▸ **RECORDS TO USE**
---------------

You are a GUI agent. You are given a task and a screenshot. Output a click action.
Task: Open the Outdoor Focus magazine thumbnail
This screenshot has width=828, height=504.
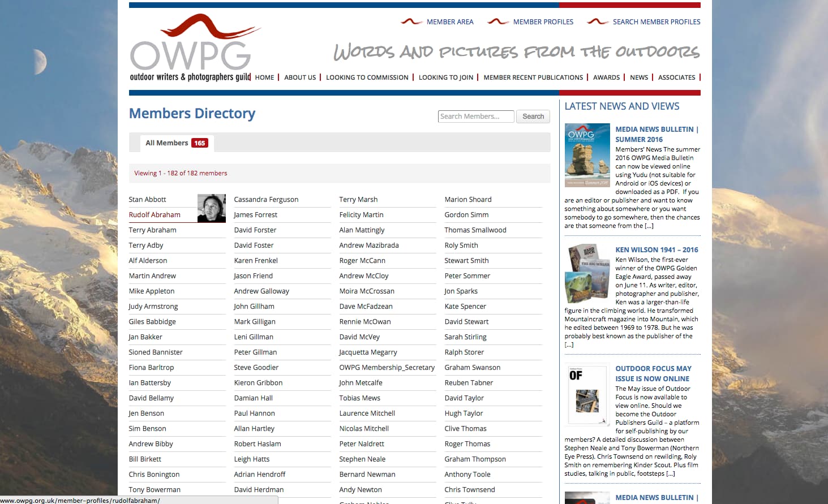[587, 394]
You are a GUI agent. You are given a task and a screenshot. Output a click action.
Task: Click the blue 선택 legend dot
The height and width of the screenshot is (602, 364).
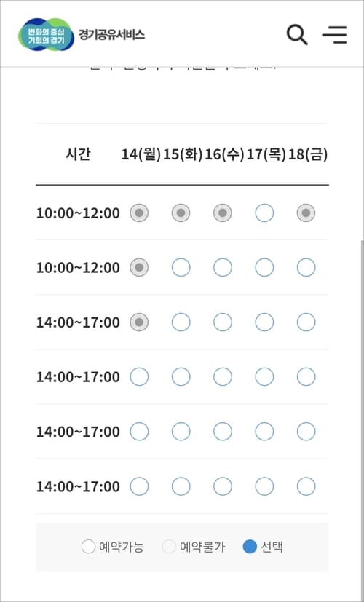coord(250,547)
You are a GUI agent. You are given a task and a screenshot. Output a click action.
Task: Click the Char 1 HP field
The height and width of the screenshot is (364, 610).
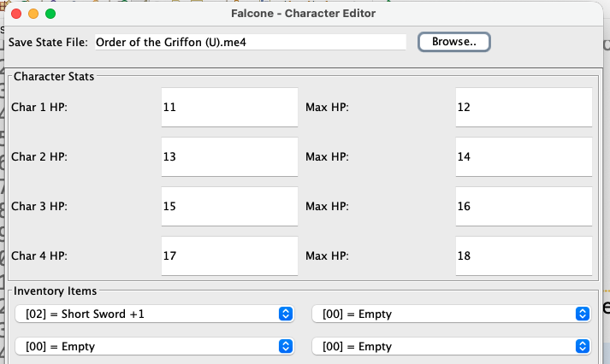pyautogui.click(x=228, y=109)
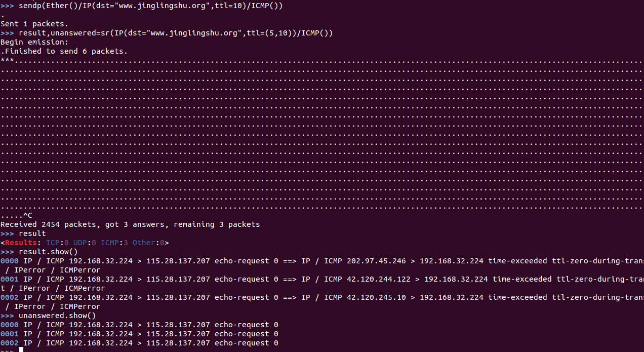
Task: Click the sendp command line at top
Action: point(142,6)
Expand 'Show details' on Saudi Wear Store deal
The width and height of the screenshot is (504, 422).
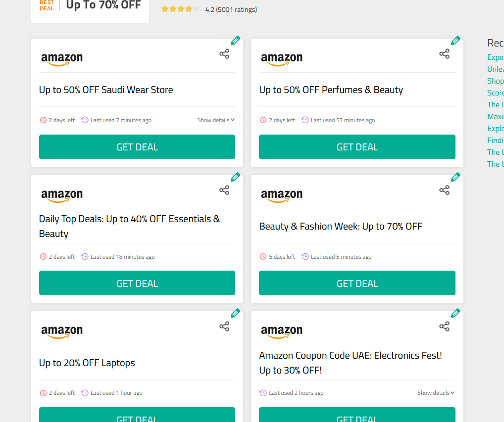(216, 120)
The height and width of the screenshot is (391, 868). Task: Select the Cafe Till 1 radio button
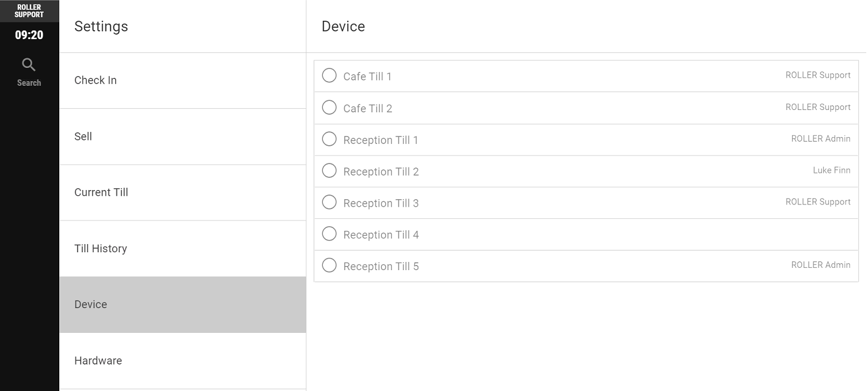click(x=329, y=75)

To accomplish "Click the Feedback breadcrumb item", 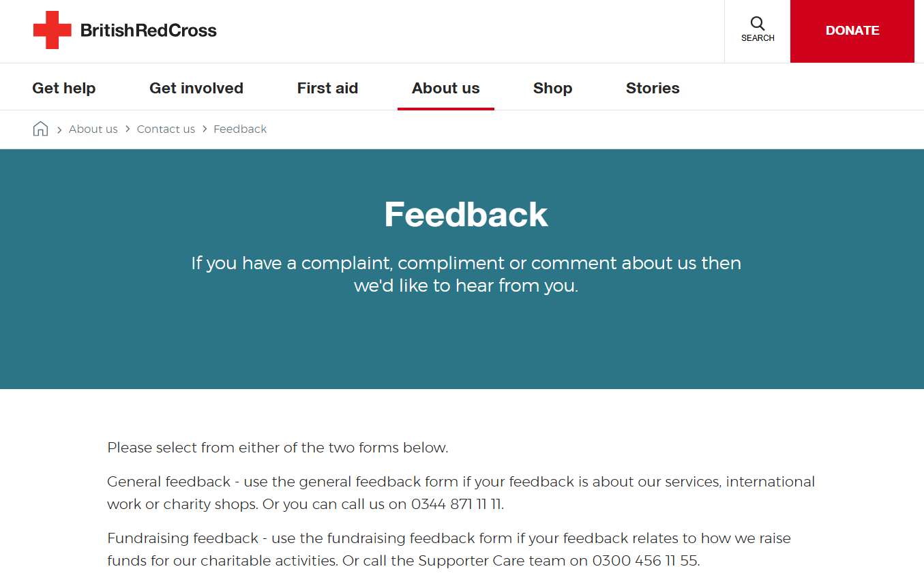I will click(240, 129).
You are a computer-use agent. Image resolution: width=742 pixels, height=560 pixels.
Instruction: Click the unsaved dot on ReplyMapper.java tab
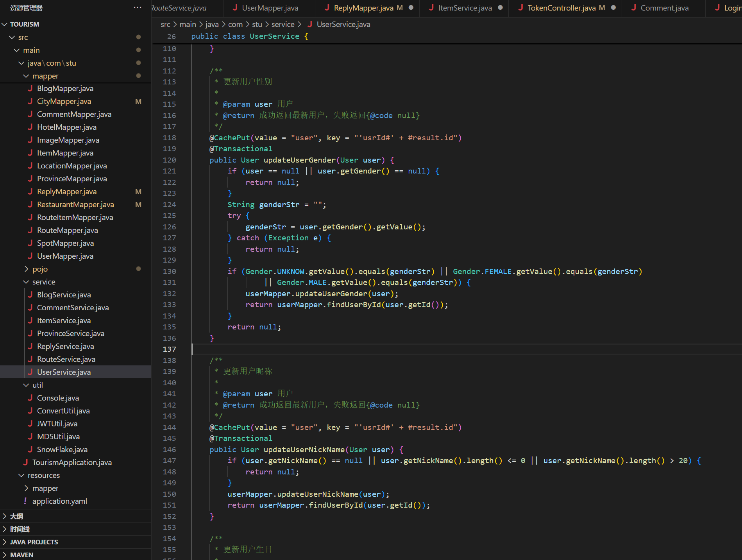411,8
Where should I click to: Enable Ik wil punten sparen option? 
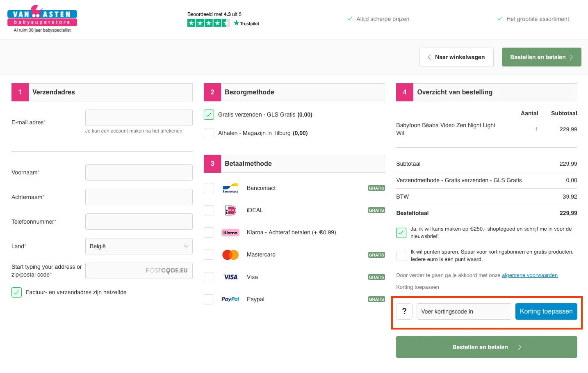pyautogui.click(x=401, y=255)
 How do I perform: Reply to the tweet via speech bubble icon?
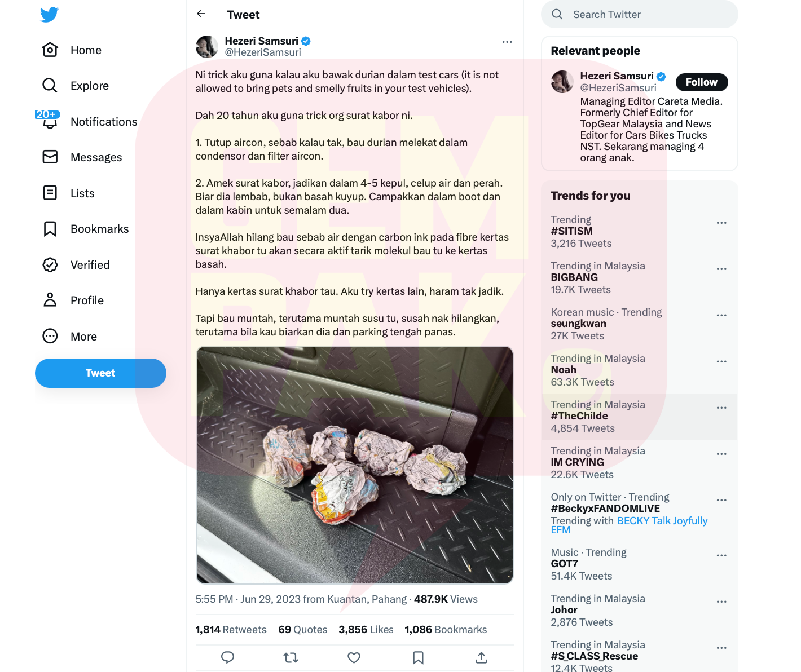pos(228,657)
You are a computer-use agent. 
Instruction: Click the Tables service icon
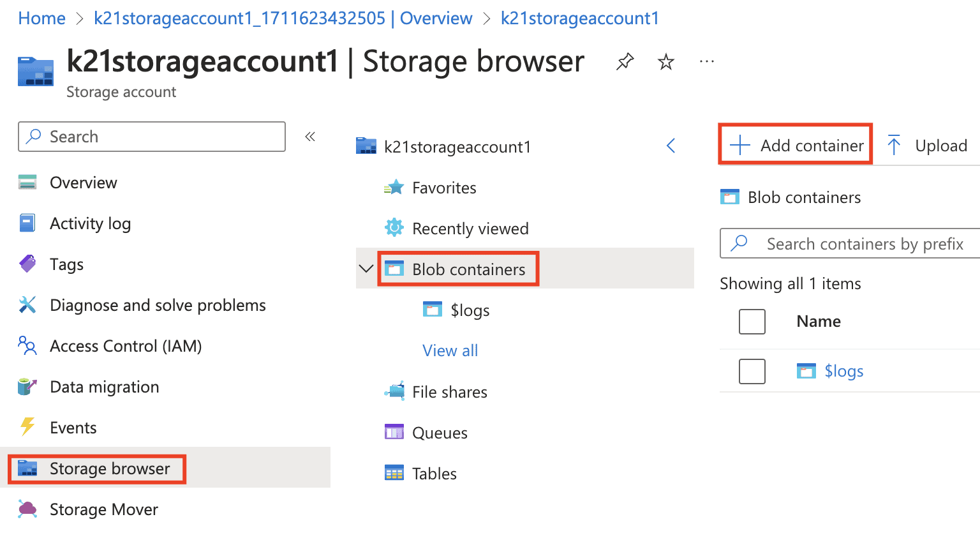tap(394, 473)
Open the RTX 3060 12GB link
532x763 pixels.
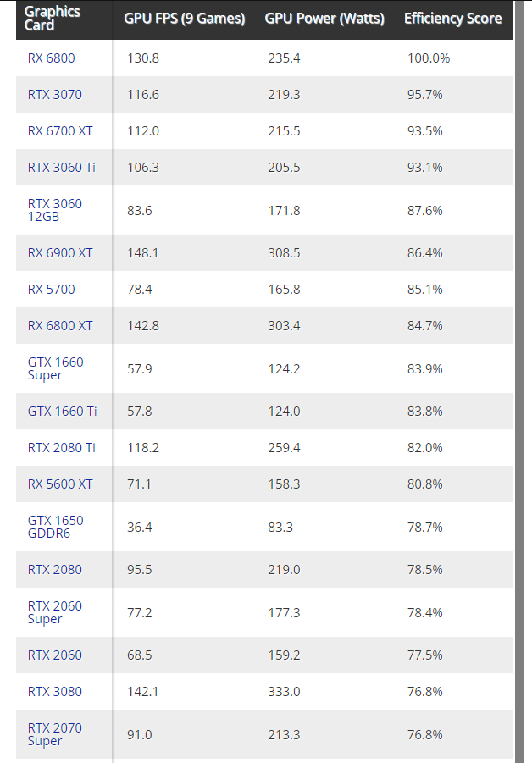pyautogui.click(x=55, y=210)
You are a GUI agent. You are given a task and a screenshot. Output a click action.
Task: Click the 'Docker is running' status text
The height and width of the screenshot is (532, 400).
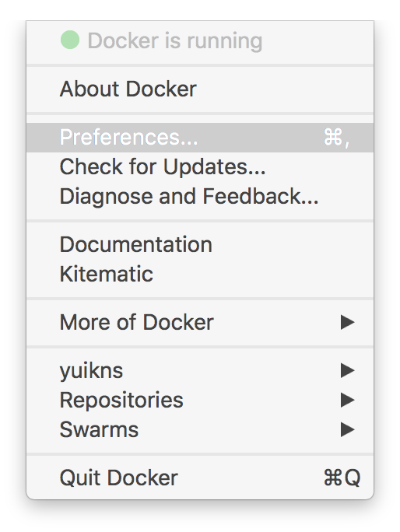click(175, 41)
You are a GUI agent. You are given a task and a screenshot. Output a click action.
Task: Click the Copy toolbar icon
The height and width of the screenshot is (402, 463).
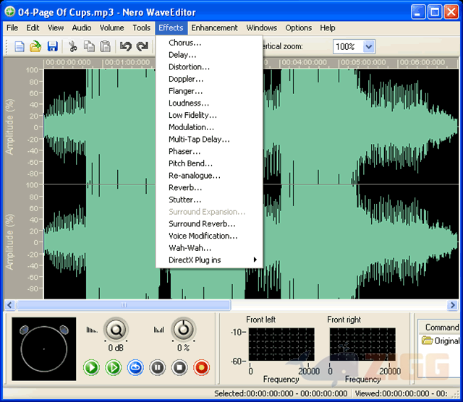[x=89, y=46]
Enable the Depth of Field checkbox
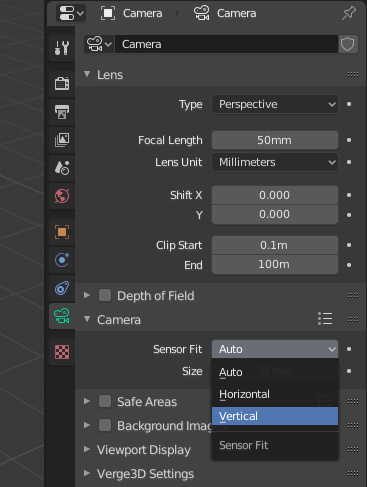This screenshot has width=367, height=487. (x=105, y=295)
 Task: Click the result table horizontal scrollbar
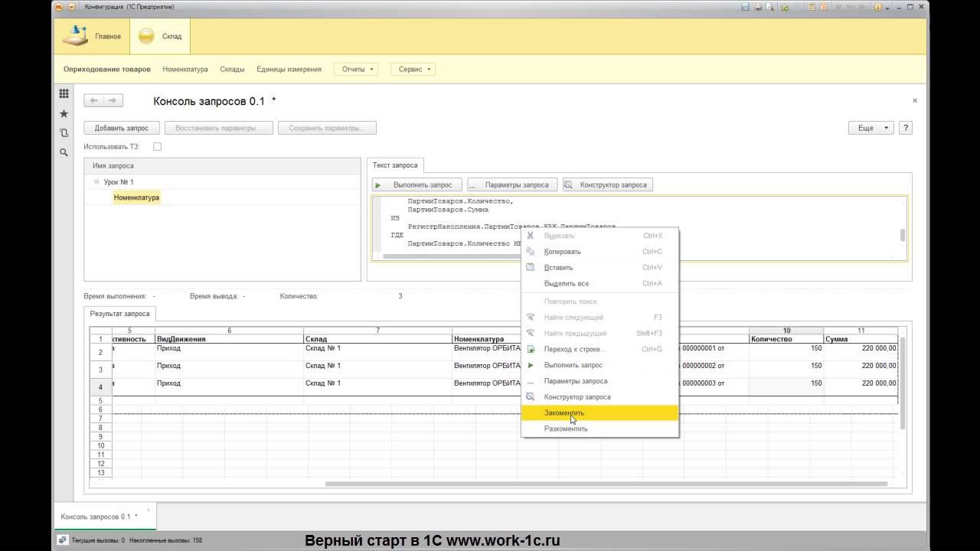click(x=605, y=484)
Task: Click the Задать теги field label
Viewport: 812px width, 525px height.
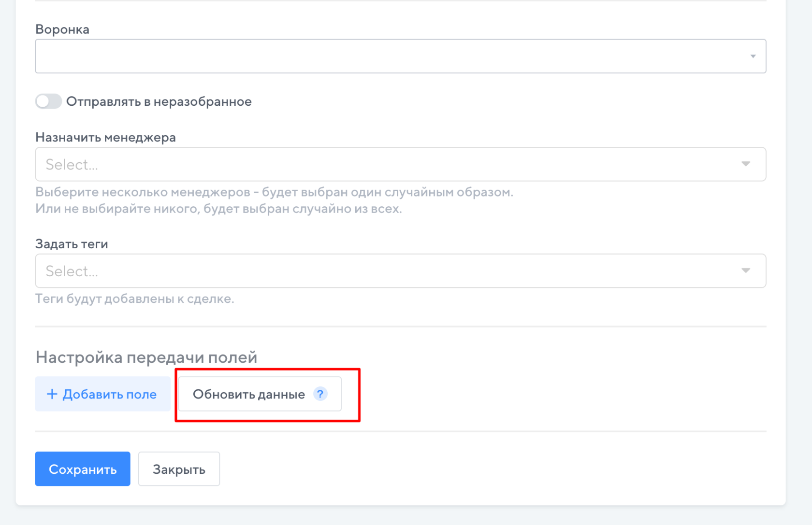Action: [x=72, y=244]
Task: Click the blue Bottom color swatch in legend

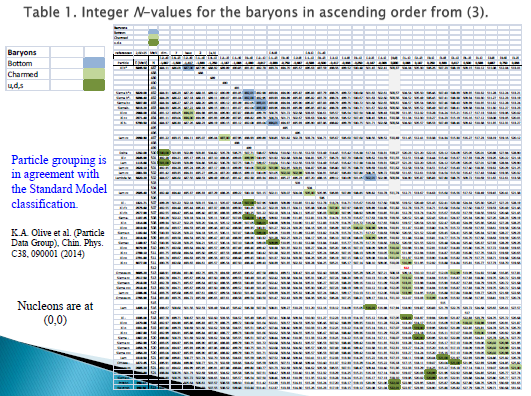Action: 94,63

---------------

▸ **DESCRIPTION OF THE TASK**
From the data above, return only the lines starting at the line that holds "Task: Click the blue 선택 legend dot" and ending at the line that holds "Task: Click the Char 1 HP field", word for word and without pictures.

▸ **RESULT BELOW**
Task: Click the blue 선택 legend dot
The height and width of the screenshot is (602, 364).
coord(250,547)
You are a GUI agent. You are given a task and a screenshot. Output a click action.
Task: Click the Char 1 HP field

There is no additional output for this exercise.